Saturday, October 19, 2013

Fairy Tales of the Peninsula

You've all heard about the usual sylan legends. Bigfoot. The guv'ment is poisoning the forests (with the addition that we need to cut them down to Save The Wildlife).

Here's a couple more:

1. Clearcuts are good for wildlife. 
Poke these people a bit, and you find out it's good for deer and grouse - deer and grouse - deer and grouse. They quickly prove they want flat grass, with stags and game birds on it, and nothing else. It's like English Lord wannabe.

2. Environmentalists want to live in big houses in virgin forest and travel by helicopter
You wonder what they're on when they make this stuff up (not that there's not plenty of choice; Forks is the meth capitol of western Washington). Want to see how an environmentalist lives? Come visit me. You'll see me using less, trying to make it last, trying to repair it. It's not easy to live in a society that, top-to-bottom, is based on resource rip-and-crash, but using less is a big first step.

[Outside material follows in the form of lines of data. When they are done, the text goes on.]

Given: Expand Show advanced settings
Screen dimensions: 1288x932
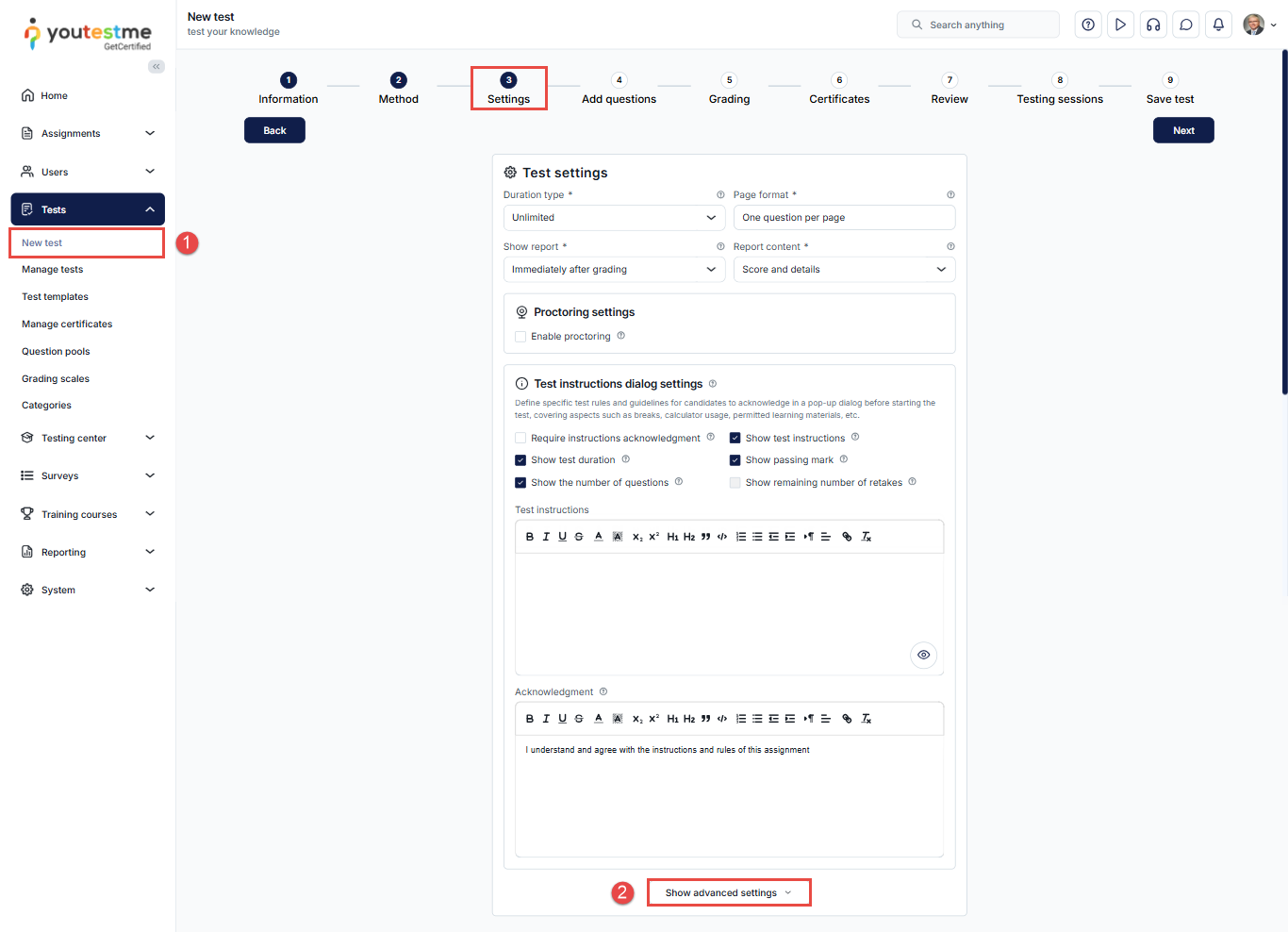Looking at the screenshot, I should pyautogui.click(x=728, y=892).
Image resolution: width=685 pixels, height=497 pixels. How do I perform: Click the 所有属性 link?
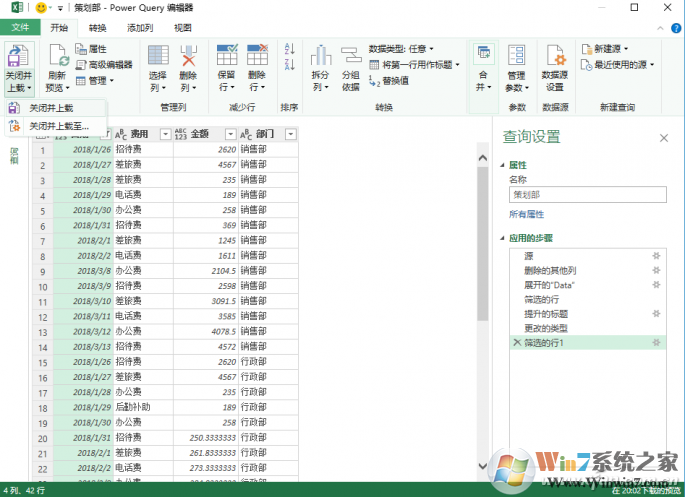click(x=526, y=214)
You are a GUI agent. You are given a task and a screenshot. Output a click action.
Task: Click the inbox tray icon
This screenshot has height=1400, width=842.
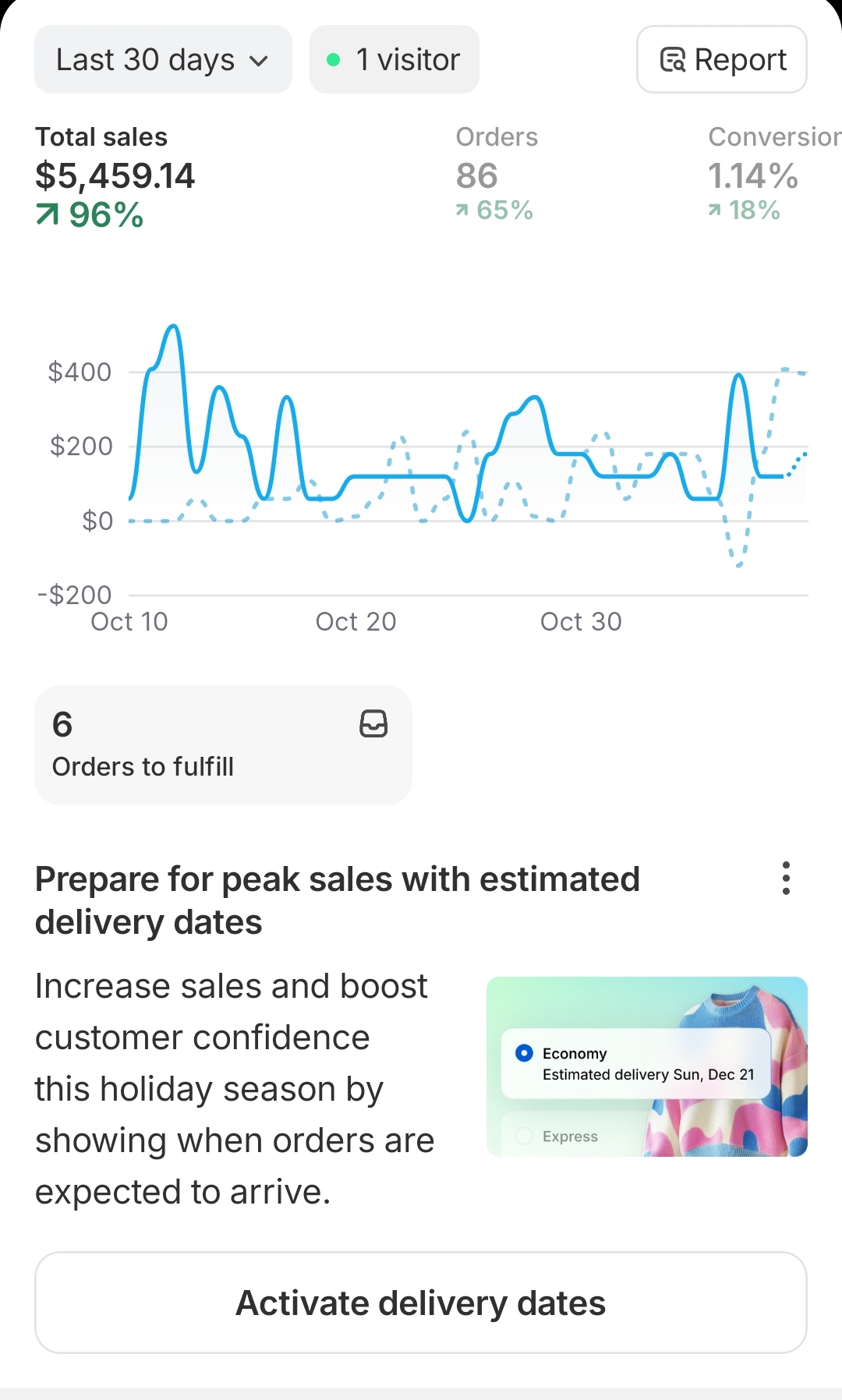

Yes, we use firewood - but the other option is electricity, and the cluttered, overstretched grid, that will need to be replaced with steadily-improving in-city small-grid systems. And whomever I buy it from talks how to get Greener (not greener wood, smart-ass), in a system that makes it hard for them. Yes, we're on grids ourselves, but we try to use as little as possible and recycle what we use. We don't go to Walmart or Costco, we try to support the local businesses, what few there actually are. We try to consolidate auto trips, use public transit, and lower the yard-care impact. As far as helicopters go - we could use one or two up here, for a community taxi service. 

3. We can log forever if we just burn slag and replant trees.
I only have to use their own argument against them - that a forest is like a crop of corn: how long would you be able to keep harvesting crops of corn with no fertilizer except burning the stalks? The Mayan calendar was probably a schedule for moving a community once the corn had sucked the ground dry. Want to see someplace that kept harvesting and harvesting? The middle east. Really nice forest recovery there, isn't it?

3. Taking down the National Forest would rescue the rural economy.
I'm not even going to get into how these pulp-paper-and-cheap-building woods people have cut off their own future. I've already gone into toxic products, antique production and use methods, and ultimate soil exhaustion. But we should stop here and take a look at a truly evil bit of legislation that is being used right now to tear the heart out of the State Trust lands, and cheat landowners of their trees: H.R. 1526: Restoring Healthy Forests for Healthy Communities Act Look who voted for it. Any surprise? If only from an economic standpoint, the use of trees for pulp is the dumbest thing that can be done with wood. There are a million other sources of fast-growing waste products that can be used for pulp, or re-worked to replace the toxic pulp products - and everything made from tree pulp has residual toxins.

Fine wood prices in Seattle.
Here's something any landowner with trees should know: real wood, used AS wood, treated with respect, attracts a lot more money than ripped-out stands of pulp trees. Take a look at this sign on a Seattle street tree. The tree is valued at $8000 - and the fine for taking it out during construction is $16,000. Why? Because trees aren't corn, and shouldn't be sold like corn. The fact we've been treating them like corn has led to wood products that, well, in the words of Dan when we were trying to find some decent wood for a house project, "My grandfather wouldn't have used this for firewood."

Local people and landowners have been scammed out of billions of dollars since logging and pulping began up here. Wood has been bought on the cheap, chopped up like cheap corn, and sold for whatever the industries - often based in distant states - could get away with. What do companies based in Florida care about the Olympic Peninsula, or anybody who lives here?

That doesn't have to be. True planning, care, patience. And yes, people will need help in rural communities until the scarred land and forests - and yes, the fish - recover. And help getting into new, clean industries, like the tourism - ecology and entertainment, just for a start.

Subsidize the people of the rural towns until the forests heal - not the companies that will ultimately turn the whole peninsula into just another bunch of failed logging towns.